Stored items:

# # # #

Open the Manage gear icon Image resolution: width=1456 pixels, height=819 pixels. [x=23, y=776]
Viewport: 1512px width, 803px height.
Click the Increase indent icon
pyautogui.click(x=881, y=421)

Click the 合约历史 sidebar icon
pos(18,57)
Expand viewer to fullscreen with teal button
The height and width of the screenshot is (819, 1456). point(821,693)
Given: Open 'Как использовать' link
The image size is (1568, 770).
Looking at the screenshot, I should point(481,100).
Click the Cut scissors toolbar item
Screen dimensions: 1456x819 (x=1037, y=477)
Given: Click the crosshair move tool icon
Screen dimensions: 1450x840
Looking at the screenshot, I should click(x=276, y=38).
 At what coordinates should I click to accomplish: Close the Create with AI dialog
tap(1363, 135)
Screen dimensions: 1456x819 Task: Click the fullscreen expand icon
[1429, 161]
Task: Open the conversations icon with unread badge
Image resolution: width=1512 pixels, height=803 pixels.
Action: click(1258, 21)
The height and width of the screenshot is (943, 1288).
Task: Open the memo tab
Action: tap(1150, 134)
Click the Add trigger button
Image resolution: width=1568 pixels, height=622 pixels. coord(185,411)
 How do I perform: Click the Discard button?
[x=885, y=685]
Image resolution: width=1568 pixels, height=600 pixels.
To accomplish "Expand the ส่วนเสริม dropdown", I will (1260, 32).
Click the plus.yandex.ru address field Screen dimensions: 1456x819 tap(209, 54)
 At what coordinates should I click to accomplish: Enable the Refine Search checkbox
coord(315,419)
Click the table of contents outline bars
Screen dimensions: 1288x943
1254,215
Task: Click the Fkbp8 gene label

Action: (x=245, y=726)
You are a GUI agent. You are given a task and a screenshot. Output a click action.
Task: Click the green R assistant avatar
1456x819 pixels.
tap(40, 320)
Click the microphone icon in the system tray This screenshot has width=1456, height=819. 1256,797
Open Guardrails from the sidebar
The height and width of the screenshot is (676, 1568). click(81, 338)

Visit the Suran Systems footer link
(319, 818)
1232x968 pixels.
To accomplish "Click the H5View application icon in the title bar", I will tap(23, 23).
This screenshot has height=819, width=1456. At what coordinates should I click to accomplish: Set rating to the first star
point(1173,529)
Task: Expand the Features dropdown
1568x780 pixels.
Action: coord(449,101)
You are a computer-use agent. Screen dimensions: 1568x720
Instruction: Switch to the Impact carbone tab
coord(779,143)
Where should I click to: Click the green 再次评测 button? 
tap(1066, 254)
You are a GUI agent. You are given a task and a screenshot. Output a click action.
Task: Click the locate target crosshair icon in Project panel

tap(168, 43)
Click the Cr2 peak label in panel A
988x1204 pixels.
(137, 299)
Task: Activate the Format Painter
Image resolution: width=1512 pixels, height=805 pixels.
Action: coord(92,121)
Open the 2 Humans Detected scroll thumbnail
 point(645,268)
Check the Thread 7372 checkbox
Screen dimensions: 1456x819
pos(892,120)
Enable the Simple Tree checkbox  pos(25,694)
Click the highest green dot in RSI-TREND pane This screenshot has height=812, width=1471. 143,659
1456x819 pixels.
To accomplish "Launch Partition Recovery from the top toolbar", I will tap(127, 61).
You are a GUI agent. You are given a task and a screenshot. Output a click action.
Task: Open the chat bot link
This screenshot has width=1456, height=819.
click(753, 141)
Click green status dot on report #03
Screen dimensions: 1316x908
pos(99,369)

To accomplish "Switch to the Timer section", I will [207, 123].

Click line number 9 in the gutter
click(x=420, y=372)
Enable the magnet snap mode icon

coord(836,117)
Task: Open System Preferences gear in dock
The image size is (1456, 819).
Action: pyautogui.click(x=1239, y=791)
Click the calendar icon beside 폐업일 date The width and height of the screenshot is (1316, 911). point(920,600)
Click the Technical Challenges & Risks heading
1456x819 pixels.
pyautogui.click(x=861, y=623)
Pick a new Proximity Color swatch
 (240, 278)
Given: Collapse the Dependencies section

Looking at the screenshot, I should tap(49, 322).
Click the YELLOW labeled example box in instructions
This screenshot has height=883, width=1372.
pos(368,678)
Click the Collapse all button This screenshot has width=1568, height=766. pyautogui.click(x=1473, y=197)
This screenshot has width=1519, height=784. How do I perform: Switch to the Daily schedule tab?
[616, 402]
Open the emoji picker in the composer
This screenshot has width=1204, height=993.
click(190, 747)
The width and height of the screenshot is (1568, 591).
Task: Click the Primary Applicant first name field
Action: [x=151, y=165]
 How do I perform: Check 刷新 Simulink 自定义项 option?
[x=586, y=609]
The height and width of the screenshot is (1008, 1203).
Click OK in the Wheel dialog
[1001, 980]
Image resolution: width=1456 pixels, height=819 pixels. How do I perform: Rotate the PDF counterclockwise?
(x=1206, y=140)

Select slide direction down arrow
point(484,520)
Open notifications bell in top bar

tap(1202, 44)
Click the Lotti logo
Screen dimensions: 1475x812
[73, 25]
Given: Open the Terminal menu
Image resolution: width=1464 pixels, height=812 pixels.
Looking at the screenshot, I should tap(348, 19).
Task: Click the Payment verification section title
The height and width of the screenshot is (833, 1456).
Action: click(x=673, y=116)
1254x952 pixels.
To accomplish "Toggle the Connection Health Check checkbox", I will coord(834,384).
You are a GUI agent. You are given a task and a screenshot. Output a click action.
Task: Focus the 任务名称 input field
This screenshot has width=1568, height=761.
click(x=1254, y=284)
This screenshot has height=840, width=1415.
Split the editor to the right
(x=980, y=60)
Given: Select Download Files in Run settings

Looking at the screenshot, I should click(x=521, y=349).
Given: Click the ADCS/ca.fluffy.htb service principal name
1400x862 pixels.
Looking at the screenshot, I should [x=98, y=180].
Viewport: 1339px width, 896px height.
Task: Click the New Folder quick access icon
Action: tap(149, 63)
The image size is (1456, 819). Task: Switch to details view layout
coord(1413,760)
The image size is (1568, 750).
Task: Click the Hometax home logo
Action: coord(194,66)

# # # #

### What you have to do
An exact copy of all the entries above is what is needed.

### Solution to this problem
Open the Manage gear icon Image resolution: width=1456 pixels, height=819 pixels. [x=23, y=776]
Viewport: 1512px width, 803px height.
Click the Increase indent icon
pyautogui.click(x=881, y=421)

Click the 合约历史 sidebar icon
pos(18,57)
Expand viewer to fullscreen with teal button
The height and width of the screenshot is (819, 1456). point(821,693)
Given: Open 'Как использовать' link
The image size is (1568, 770).
Looking at the screenshot, I should point(481,100).
Click the Cut scissors toolbar item
Screen dimensions: 1456x819 (x=1037, y=477)
Given: Click the crosshair move tool icon
Screen dimensions: 1450x840
Looking at the screenshot, I should click(x=276, y=38).
 At what coordinates should I click to accomplish: Close the Create with AI dialog
tap(1363, 135)
Screen dimensions: 1456x819 Task: Click the fullscreen expand icon
[1429, 161]
Task: Open the conversations icon with unread badge
Image resolution: width=1512 pixels, height=803 pixels.
Action: click(1258, 21)
The height and width of the screenshot is (943, 1288).
Task: Open the memo tab
Action: tap(1150, 134)
Click the Add trigger button
Image resolution: width=1568 pixels, height=622 pixels. coord(185,411)
 How do I perform: Click the Discard button?
[x=885, y=685]
Image resolution: width=1568 pixels, height=600 pixels.
To accomplish "Expand the ส่วนเสริม dropdown", I will (1260, 32).
Click the plus.yandex.ru address field Screen dimensions: 1456x819 tap(209, 54)
 At what coordinates should I click to accomplish: Enable the Refine Search checkbox
coord(315,419)
Click the table of contents outline bars
Screen dimensions: 1288x943
1254,215
Task: Click the Fkbp8 gene label

Action: (x=245, y=726)
You are a GUI agent. You are given a task and a screenshot. Output a click action.
Task: Click the green R assistant avatar
1456x819 pixels.
tap(40, 320)
Click the microphone icon in the system tray This screenshot has width=1456, height=819. 1256,797
Open Guardrails from the sidebar
The height and width of the screenshot is (676, 1568). click(81, 338)

Visit the Suran Systems footer link
(319, 818)
1232x968 pixels.
To accomplish "Click the H5View application icon in the title bar", I will tap(23, 23).
This screenshot has height=819, width=1456. At what coordinates should I click to accomplish: Set rating to the first star
point(1173,529)
Task: Expand the Features dropdown
1568x780 pixels.
Action: coord(449,101)
You are a computer-use agent. Screen dimensions: 1568x720
Instruction: Switch to the Impact carbone tab
coord(779,143)
Where should I click to: Click the green 再次评测 button? 
tap(1066, 254)
You are a GUI agent. You are given a task and a screenshot. Output a click action.
Task: Click the locate target crosshair icon in Project panel

tap(168, 43)
Click the Cr2 peak label in panel A
988x1204 pixels.
(137, 299)
Task: Activate the Format Painter
Image resolution: width=1512 pixels, height=805 pixels.
Action: coord(92,121)
Open the 2 Humans Detected scroll thumbnail
 point(645,268)
Check the Thread 7372 checkbox
Screen dimensions: 1456x819
pos(892,120)
Enable the Simple Tree checkbox  pos(25,694)
Click the highest green dot in RSI-TREND pane This screenshot has height=812, width=1471. 143,659
1456x819 pixels.
To accomplish "Launch Partition Recovery from the top toolbar", I will tap(127, 61).
You are a GUI agent. You are given a task and a screenshot. Output a click action.
Task: Open the chat bot link
This screenshot has width=1456, height=819.
click(753, 141)
Click green status dot on report #03
Screen dimensions: 1316x908
pos(99,369)

To accomplish "Switch to the Timer section", I will [207, 123].

Click line number 9 in the gutter
click(x=420, y=372)
Enable the magnet snap mode icon

coord(836,117)
Task: Open System Preferences gear in dock
The image size is (1456, 819).
Action: pyautogui.click(x=1239, y=791)
Click the calendar icon beside 폐업일 date The width and height of the screenshot is (1316, 911). point(920,600)
Click the Technical Challenges & Risks heading
1456x819 pixels.
pyautogui.click(x=861, y=623)
Pick a new Proximity Color swatch
 (240, 278)
Given: Collapse the Dependencies section

Looking at the screenshot, I should tap(49, 322).
Click the YELLOW labeled example box in instructions
This screenshot has height=883, width=1372.
pos(368,678)
Click the Collapse all button This screenshot has width=1568, height=766. pyautogui.click(x=1473, y=197)
This screenshot has width=1519, height=784. How do I perform: Switch to the Daily schedule tab?
[616, 402]
Open the emoji picker in the composer
This screenshot has width=1204, height=993.
click(190, 747)
The width and height of the screenshot is (1568, 591).
Task: Click the Primary Applicant first name field
Action: [x=151, y=165]
 How do I perform: Check 刷新 Simulink 自定义项 option?
[x=586, y=609]
The height and width of the screenshot is (1008, 1203).
Click OK in the Wheel dialog
[1001, 980]
Image resolution: width=1456 pixels, height=819 pixels. How do I perform: Rotate the PDF counterclockwise?
(x=1206, y=140)

Select slide direction down arrow
point(484,520)
Open notifications bell in top bar

tap(1202, 44)
Click the Lotti logo
Screen dimensions: 1475x812
[73, 25]
Given: Open the Terminal menu
Image resolution: width=1464 pixels, height=812 pixels.
Looking at the screenshot, I should tap(348, 19).
Task: Click the Payment verification section title
The height and width of the screenshot is (833, 1456).
Action: click(x=673, y=116)
1254x952 pixels.
To accomplish "Toggle the Connection Health Check checkbox", I will coord(834,384).
You are a GUI agent. You are given a task and a screenshot. Output a click action.
Task: Focus the 任务名称 input field
This screenshot has width=1568, height=761.
click(x=1254, y=284)
This screenshot has height=840, width=1415.
Split the editor to the right
(x=980, y=60)
Given: Select Download Files in Run settings

Looking at the screenshot, I should click(x=521, y=349).
Given: Click the ADCS/ca.fluffy.htb service principal name
1400x862 pixels.
Looking at the screenshot, I should [x=98, y=180].
Viewport: 1339px width, 896px height.
Task: Click the New Folder quick access icon
Action: tap(149, 63)
The image size is (1456, 819). Task: Switch to details view layout
coord(1413,760)
The image size is (1568, 750).
Task: Click the Hometax home logo
Action: coord(194,66)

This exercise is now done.